Activity 1: In the Andrew Painter prospect profile, why is his risk of becoming an ace rated high?
Activity 2: Render this sentence from the Andrew Painter prospect profile in Spanish: "He looks very good, but there is a disconnect between the pitcher you are watching and the stats you see."
Activity 3: Continue the Andrew Painter prospect profile from its last sentence, taking up the pitch-by-pitch breakdown it promises.

Supplied passage:
+ + + +

Phillies 2023 Top Prospects – Painter 1

Andrew Painter is probably the best Phillies pitching prospect of my lifetime. The only real arguments are possibly Cole Hamels and Aaron Nola in the exact moment before they made their major league debut, but no big deal as they are also easily the two best home grown Phillies pitchers of my lifetime. No matter the shape of his career, the career of Andrew Painter is something we will talk about for decades.

1. Andrew Painter, RHP

Age: 4/10/03 (19)
Acquired: Drafted by the Phillies in the 1st Round of the 2021 Draft
B/T: R/R
H/W: 6’7” 215lbs
2022 Stats:

Team (LVL) G GS W-L IP ERA H/9 HR/9 BB% K%
CLW (A-) 9 9 1-1 38.2 1.40 4.0 0.0 10.7% 46.3%
JS (A+) 8 8 3-0 36.2 0.98 6.1 0.5 4.9% 34.3%
REA (AA) 5 5 2-1 28.1 2.54 7.9 1.0 1.8% 33.9%

Role: #1 Starter
Risk: High – Part of being an ace starting pitcher is proving that you are an ace. The complete package for Painter is the stuff to be an ace wrapped up in a pitcher that has not yet turned 20 years old. However, he still hasn’t faced batters above AA and he has only topped out at 103.2 innings in a season, not the 180-200 that an ace needs to do every season. If you said what is his risk to be a #2 it is probably medium, because he is that polished, and he is probably as safe as any pitching prospect there has been in a while to be a #3. The ace pinnacle is hard, and even for someone of Painter’s talent there are a lot of things that can come short of achieving that level.
Summary: It is an extremely weird thing to say, but if you just pull up a game of Andrew Painter he does not immediately jump out as the near consensus best pitching prospect in the minors. He looks very good, but there is a disconnect between the pitcher you are watching and the stats you see. Hitters seem to take called strikes on slurvy breaking balls in the zone, swing at a ton of fastballs up and out of the zone, and just generally seem to be unable to square up any pitch. In an age of aces having their whole arsenal thrown at speeds starting with a 9 or with highlight reel movement, Painter’s mid 80s collection of offspeed pitches calls to mind more of a soft tosser than a modern ace. To get a good appreciation of the specialness of Painter, it can be helpful to watch a few starts and really watch all the pieces come together. To do that in writing, it can be helpful to pull Painter apart into the individual pitches and attributes and then put them all together again and watch it fall into place.

+ + + +

Data below:
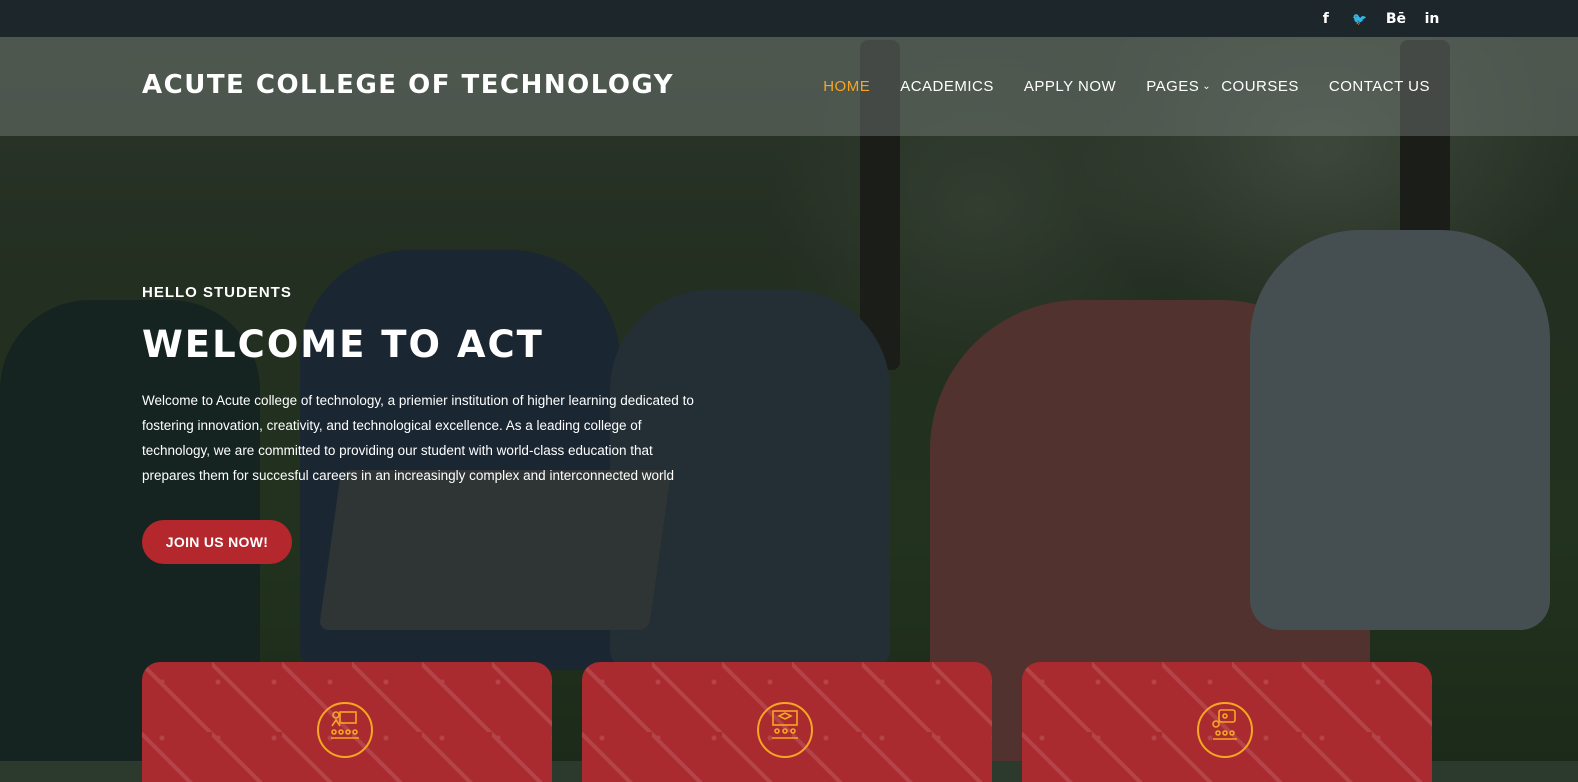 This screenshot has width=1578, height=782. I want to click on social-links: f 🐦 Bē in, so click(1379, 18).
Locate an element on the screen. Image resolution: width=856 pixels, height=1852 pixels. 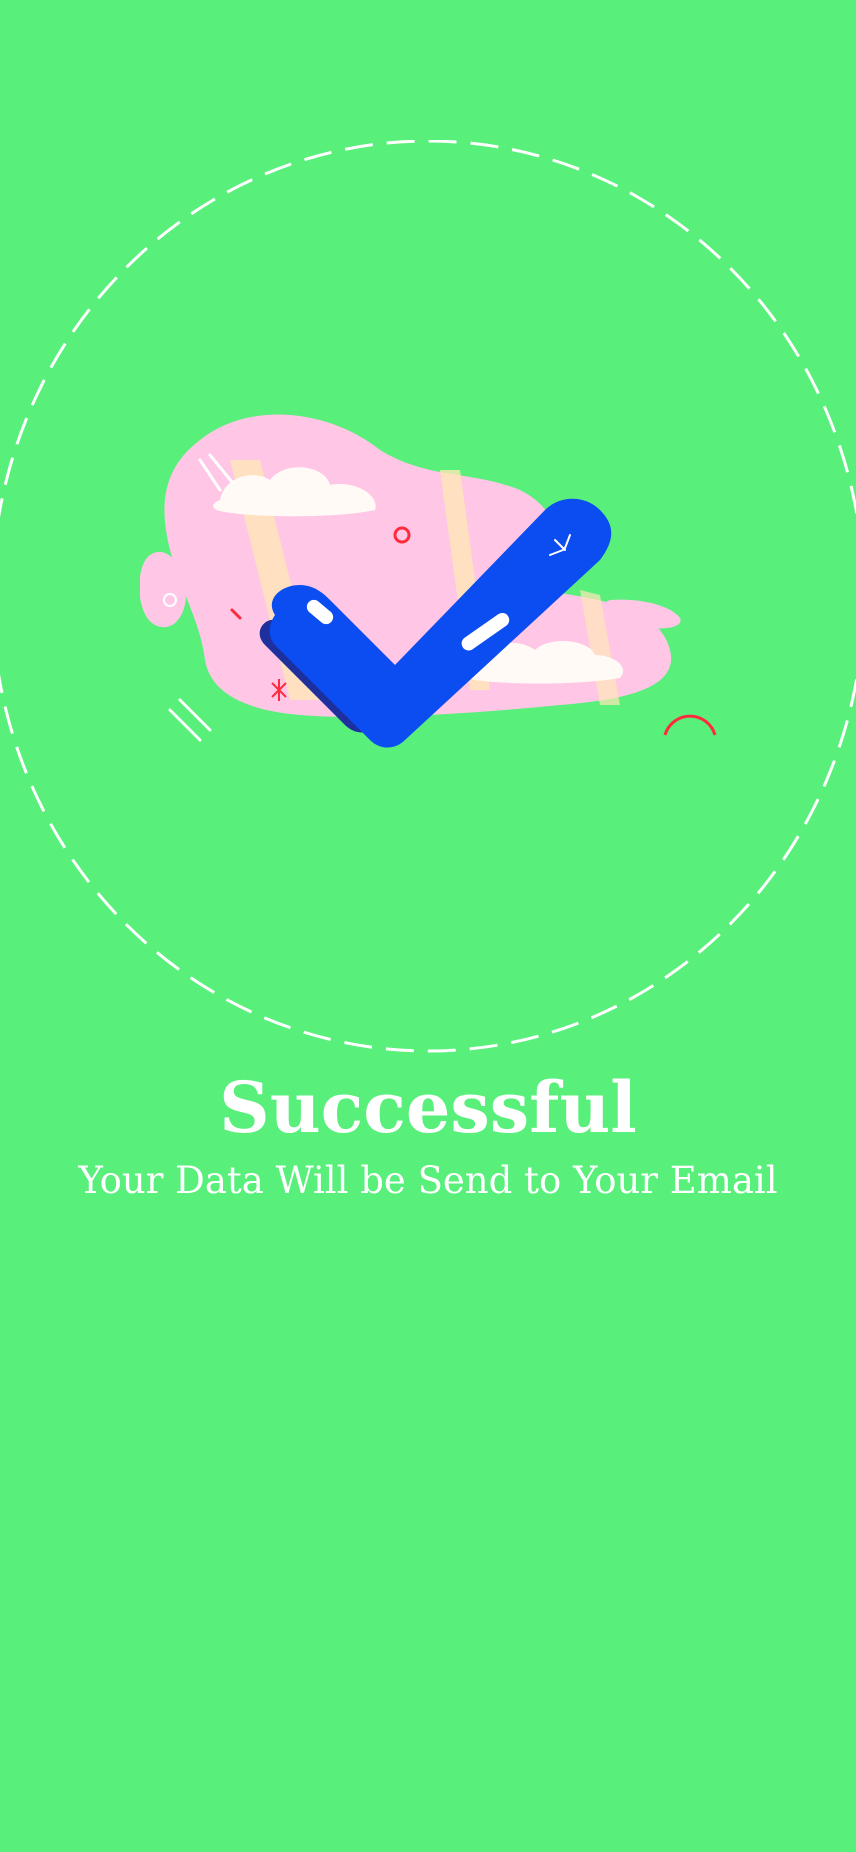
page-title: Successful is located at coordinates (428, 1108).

+ + + +

Response 1: The risk is rated high because he still has to prove he is an ace. He has not yet faced batters above AA. His season high is 103.2 innings, while an ace needs 180 to 200 innings every season.

Response 2: Se ve muy bien, pero hay una desconexión entre el lanzador que estás viendo y las estadísticas que ves.

Response 3:
To start, Painter is a tall lanky right handed pitcher. He has a strong lower half and uses it well in his delivery. He repeats his delivery abnormally well for a pitcher of his age and size. He works very quickly from a three quarters delivery. His best pitch is his fastball. He generally sits about 94 to 98, will reach up to 99-100 in most starts, and it topped out at 101.5 early in the year with Clearwater. The Phillies have helped with the shape on the pitch, and now it sits at about 2400-2500 RPM with elite levels of induced vertical break (rise). He also naturally gets good extension due to his size, though that does mean he doesn’t have the flat approach angle of a Griff McGarry type fastball. However, Painter shows plus command of the pitch, able to hit both the top and bottom of the strike zone. At the top of the zone, the pitch is near impossible to square up, and even if a batter makes contact, the result is very likely to be a pop out or other weak contact. Due to the downhill angle and rise, he seems to get some extra room above the zone where hitters think it will drop in for a strike, and while major league hitters won’t chase as much up there, it is a putaway spot for him. The characteristics of the pitch still play in the lower parts of the zone, and it is an extreme downhill hard pitch down in the zone, and hitters can have trouble squaring it up. He does miss uncompetitively up out of the zone a few too many times, but otherwise it is at least a plus plus pitch and given everything else going on, may be a true elite pitch.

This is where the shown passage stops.